* _Input_

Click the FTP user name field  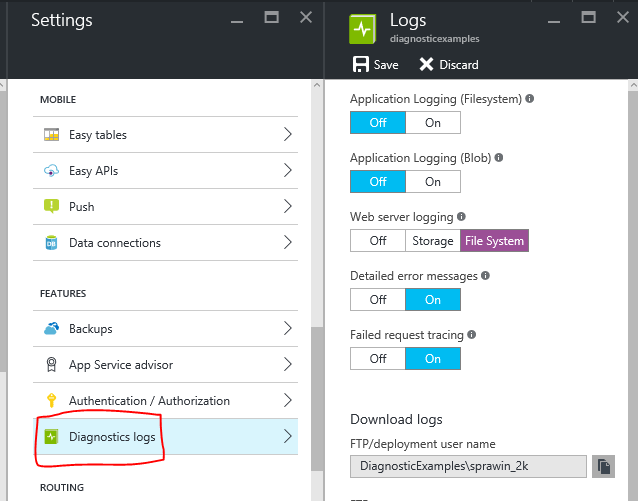468,466
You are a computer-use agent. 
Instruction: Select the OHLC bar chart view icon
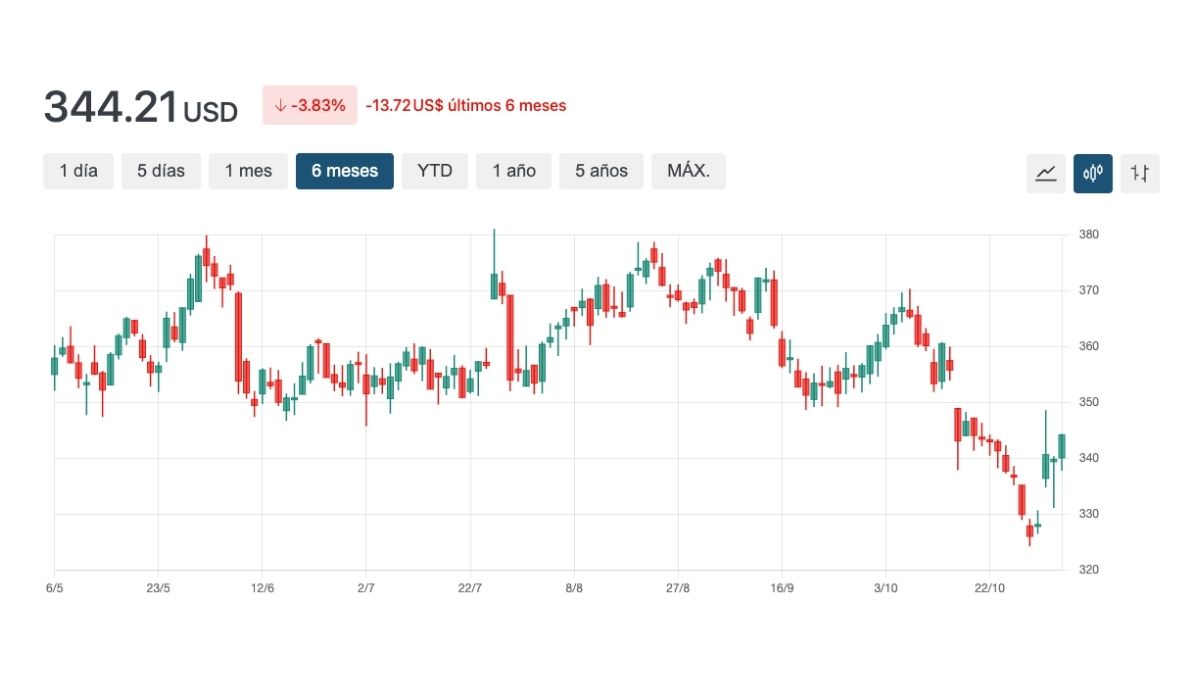[x=1139, y=171]
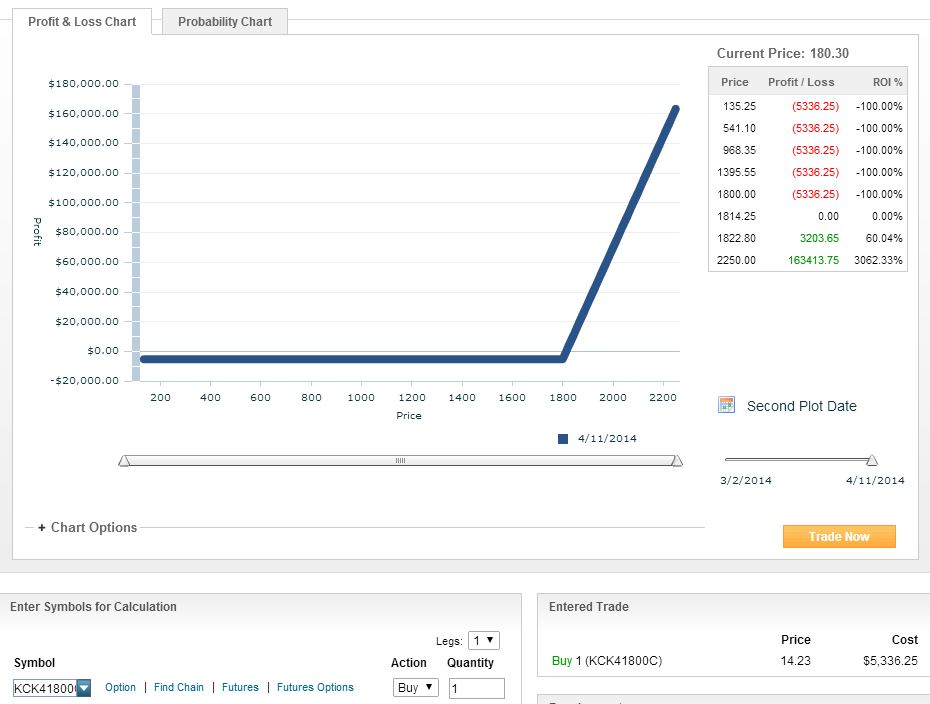Open the Find Chain link

pyautogui.click(x=179, y=687)
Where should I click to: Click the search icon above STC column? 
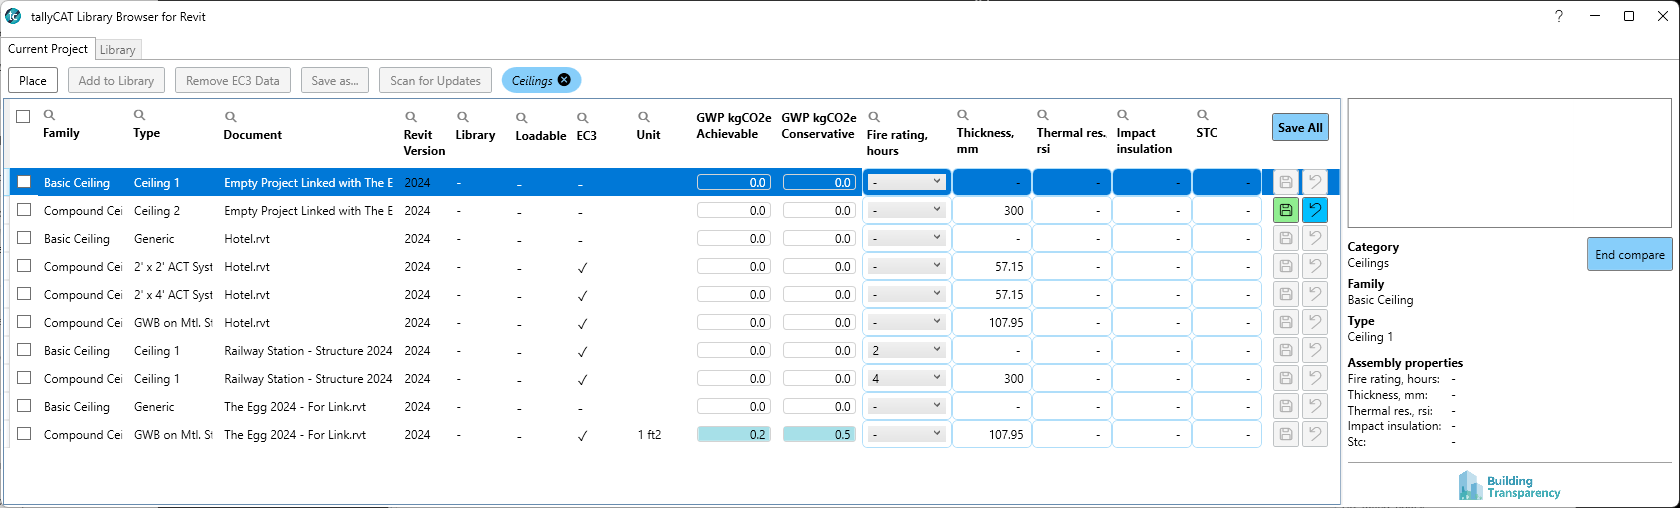coord(1203,115)
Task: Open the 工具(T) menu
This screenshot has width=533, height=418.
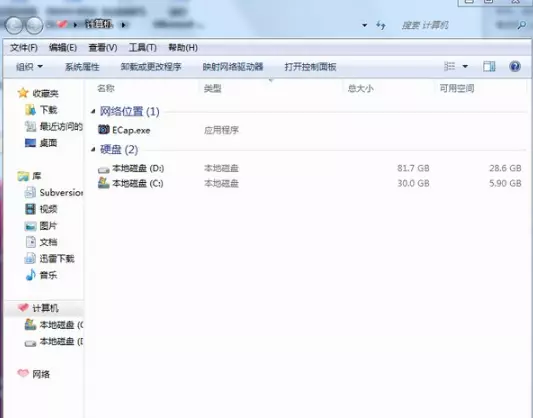Action: pyautogui.click(x=142, y=48)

* _Exercise goal_
All that is needed here is the run of lines from the one containing "Task: Open the 工具(T) menu" through the end of the material above, reproduced exactly and without pictures.

* _Solved problem_
Task: Open the 工具(T) menu
This screenshot has width=533, height=418.
Action: pyautogui.click(x=142, y=48)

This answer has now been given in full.